--- Start of RECORDED INFORMATION ---
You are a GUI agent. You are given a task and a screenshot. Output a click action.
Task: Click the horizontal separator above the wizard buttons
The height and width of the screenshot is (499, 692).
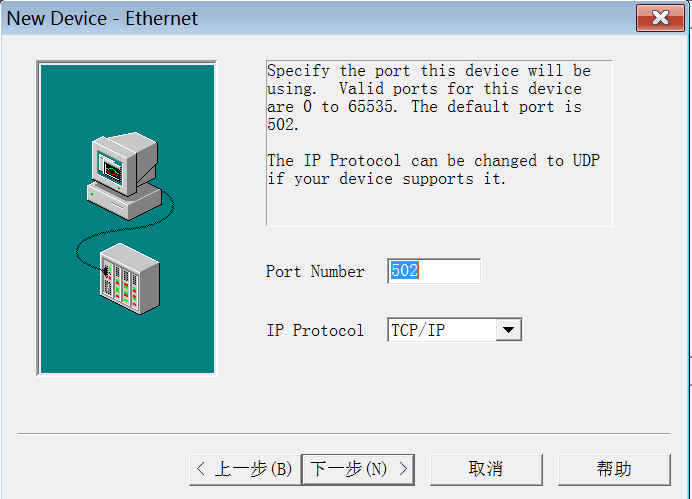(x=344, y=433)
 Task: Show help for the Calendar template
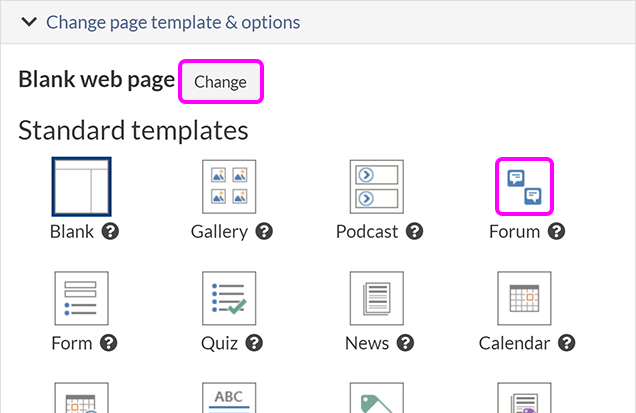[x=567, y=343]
--- End of RECORDED INFORMATION ---
◆ EXERCISE DETAILS: Write out every line of the listing above again, requests included, and leave out the pictures. Scale only the coordinates in the answers by 1.3, rounding each result to a whole number with halves rounded up.

◆ FINAL RESULT:
You are a GUI agent. You are given a task and a screenshot. Output a click action.
Task: Click the horizontal separator above the wizard buttons
The height and width of the screenshot is (499, 692).
(x=447, y=563)
 Task: Show help for the Calendar template
[x=737, y=446]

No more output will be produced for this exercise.